* _Records supplied_:
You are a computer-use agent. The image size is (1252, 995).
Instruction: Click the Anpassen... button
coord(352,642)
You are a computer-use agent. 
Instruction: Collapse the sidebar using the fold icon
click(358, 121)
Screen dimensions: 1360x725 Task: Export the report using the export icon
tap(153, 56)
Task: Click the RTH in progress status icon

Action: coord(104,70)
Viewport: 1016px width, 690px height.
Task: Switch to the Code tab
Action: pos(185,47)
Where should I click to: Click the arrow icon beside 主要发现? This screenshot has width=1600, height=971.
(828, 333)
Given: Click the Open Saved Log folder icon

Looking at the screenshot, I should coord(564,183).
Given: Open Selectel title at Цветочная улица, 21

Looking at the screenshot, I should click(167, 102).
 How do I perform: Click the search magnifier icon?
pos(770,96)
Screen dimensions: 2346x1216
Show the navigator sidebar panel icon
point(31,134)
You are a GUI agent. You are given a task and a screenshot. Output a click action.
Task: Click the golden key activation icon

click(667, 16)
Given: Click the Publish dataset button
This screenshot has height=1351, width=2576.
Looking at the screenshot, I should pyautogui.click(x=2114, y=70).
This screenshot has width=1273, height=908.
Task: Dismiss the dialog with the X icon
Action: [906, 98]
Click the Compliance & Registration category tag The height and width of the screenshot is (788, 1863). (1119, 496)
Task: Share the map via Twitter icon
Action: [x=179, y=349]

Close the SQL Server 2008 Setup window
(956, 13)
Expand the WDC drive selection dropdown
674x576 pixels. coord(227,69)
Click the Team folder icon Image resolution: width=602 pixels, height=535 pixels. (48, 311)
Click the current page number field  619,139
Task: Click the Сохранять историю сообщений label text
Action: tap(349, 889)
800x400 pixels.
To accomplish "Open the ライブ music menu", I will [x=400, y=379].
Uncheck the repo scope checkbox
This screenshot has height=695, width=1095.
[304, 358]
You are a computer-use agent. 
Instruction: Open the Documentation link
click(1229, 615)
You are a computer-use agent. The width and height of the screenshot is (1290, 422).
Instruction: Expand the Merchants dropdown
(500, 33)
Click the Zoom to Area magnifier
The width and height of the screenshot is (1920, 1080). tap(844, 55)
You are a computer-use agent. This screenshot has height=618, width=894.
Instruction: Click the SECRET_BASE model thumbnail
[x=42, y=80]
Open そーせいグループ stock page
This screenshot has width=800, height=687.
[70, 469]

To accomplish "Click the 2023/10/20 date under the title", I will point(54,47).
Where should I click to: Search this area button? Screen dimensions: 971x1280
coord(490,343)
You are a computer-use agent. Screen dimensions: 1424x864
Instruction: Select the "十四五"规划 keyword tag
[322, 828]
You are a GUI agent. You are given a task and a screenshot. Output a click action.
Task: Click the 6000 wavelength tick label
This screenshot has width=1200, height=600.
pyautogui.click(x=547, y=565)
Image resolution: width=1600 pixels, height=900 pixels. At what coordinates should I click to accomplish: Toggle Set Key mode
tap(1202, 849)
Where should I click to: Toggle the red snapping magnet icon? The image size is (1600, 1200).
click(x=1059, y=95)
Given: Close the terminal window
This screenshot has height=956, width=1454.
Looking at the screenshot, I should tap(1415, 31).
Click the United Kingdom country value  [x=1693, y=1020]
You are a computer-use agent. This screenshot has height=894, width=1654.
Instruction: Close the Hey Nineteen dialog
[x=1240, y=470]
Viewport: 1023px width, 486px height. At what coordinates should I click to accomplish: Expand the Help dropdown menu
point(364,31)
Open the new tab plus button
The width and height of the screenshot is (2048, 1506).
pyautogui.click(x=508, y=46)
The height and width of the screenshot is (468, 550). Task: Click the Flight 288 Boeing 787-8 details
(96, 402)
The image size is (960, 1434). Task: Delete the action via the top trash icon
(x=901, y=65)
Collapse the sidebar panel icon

* _What to do_:
Rewrite all of the records above, swapping every "Given:" for "Request:" and leaving everything else untouched.

* _Exercise answer_:
You are a computer-use agent. The image size is (1252, 995).
Instruction: Click the Anpassen... button
coord(352,642)
You are a computer-use agent. 
Instruction: Collapse the sidebar using the fold icon
click(358, 121)
Screen dimensions: 1360x725 Task: Export the report using the export icon
tap(153, 56)
Task: Click the RTH in progress status icon

Action: coord(104,70)
Viewport: 1016px width, 690px height.
Task: Switch to the Code tab
Action: pos(185,47)
Where should I click to: Click the arrow icon beside 主要发现? This screenshot has width=1600, height=971.
(828, 333)
Request: Click the Open Saved Log folder icon

Looking at the screenshot, I should coord(564,183).
Request: Open Selectel title at Цветочная улица, 21

Looking at the screenshot, I should click(167, 102).
 How do I perform: Click the search magnifier icon?
pos(770,96)
Screen dimensions: 2346x1216
Show the navigator sidebar panel icon
point(31,134)
You are a GUI agent. You are given a task and a screenshot. Output a click action.
Task: Click the golden key activation icon

click(667, 16)
Request: Click the Publish dataset button
This screenshot has height=1351, width=2576.
Looking at the screenshot, I should pyautogui.click(x=2114, y=70).
This screenshot has width=1273, height=908.
Task: Dismiss the dialog with the X icon
Action: [906, 98]
Click the Compliance & Registration category tag The height and width of the screenshot is (788, 1863). (1119, 496)
Task: Share the map via Twitter icon
Action: [x=179, y=349]

Close the SQL Server 2008 Setup window
(956, 13)
Expand the WDC drive selection dropdown
674x576 pixels. coord(227,69)
Click the Team folder icon Image resolution: width=602 pixels, height=535 pixels. (48, 311)
Click the current page number field  619,139
Task: Click the Сохранять историю сообщений label text
Action: tap(349, 889)
800x400 pixels.
To accomplish "Open the ライブ music menu", I will [x=400, y=379].
Uncheck the repo scope checkbox
This screenshot has height=695, width=1095.
[304, 358]
You are a computer-use agent. 
Instruction: Open the Documentation link
click(1229, 615)
You are a computer-use agent. The width and height of the screenshot is (1290, 422).
Instruction: Expand the Merchants dropdown
(500, 33)
Click the Zoom to Area magnifier
The width and height of the screenshot is (1920, 1080). tap(844, 55)
You are a computer-use agent. This screenshot has height=618, width=894.
Instruction: Click the SECRET_BASE model thumbnail
[x=42, y=80]
Open そーせいグループ stock page
This screenshot has width=800, height=687.
[70, 469]

To accomplish "Click the 2023/10/20 date under the title", I will point(54,47).
Where should I click to: Search this area button? Screen dimensions: 971x1280
coord(490,343)
You are a computer-use agent. Screen dimensions: 1424x864
Instruction: Select the "十四五"规划 keyword tag
[322, 828]
You are a GUI agent. You are given a task and a screenshot. Output a click action.
Task: Click the 6000 wavelength tick label
This screenshot has width=1200, height=600.
pyautogui.click(x=547, y=565)
Image resolution: width=1600 pixels, height=900 pixels. At what coordinates should I click to accomplish: Toggle Set Key mode
tap(1202, 849)
Where should I click to: Toggle the red snapping magnet icon? The image size is (1600, 1200).
click(x=1059, y=95)
Request: Close the terminal window
This screenshot has height=956, width=1454.
Looking at the screenshot, I should tap(1415, 31).
Click the United Kingdom country value  [x=1693, y=1020]
You are a computer-use agent. This screenshot has height=894, width=1654.
Instruction: Close the Hey Nineteen dialog
[x=1240, y=470]
Viewport: 1023px width, 486px height. At what coordinates should I click to accomplish: Expand the Help dropdown menu
point(364,31)
Open the new tab plus button
The width and height of the screenshot is (2048, 1506).
pyautogui.click(x=508, y=46)
The height and width of the screenshot is (468, 550). Task: Click the Flight 288 Boeing 787-8 details
(96, 402)
The image size is (960, 1434). Task: Delete the action via the top trash icon
(x=901, y=65)
Collapse the sidebar panel icon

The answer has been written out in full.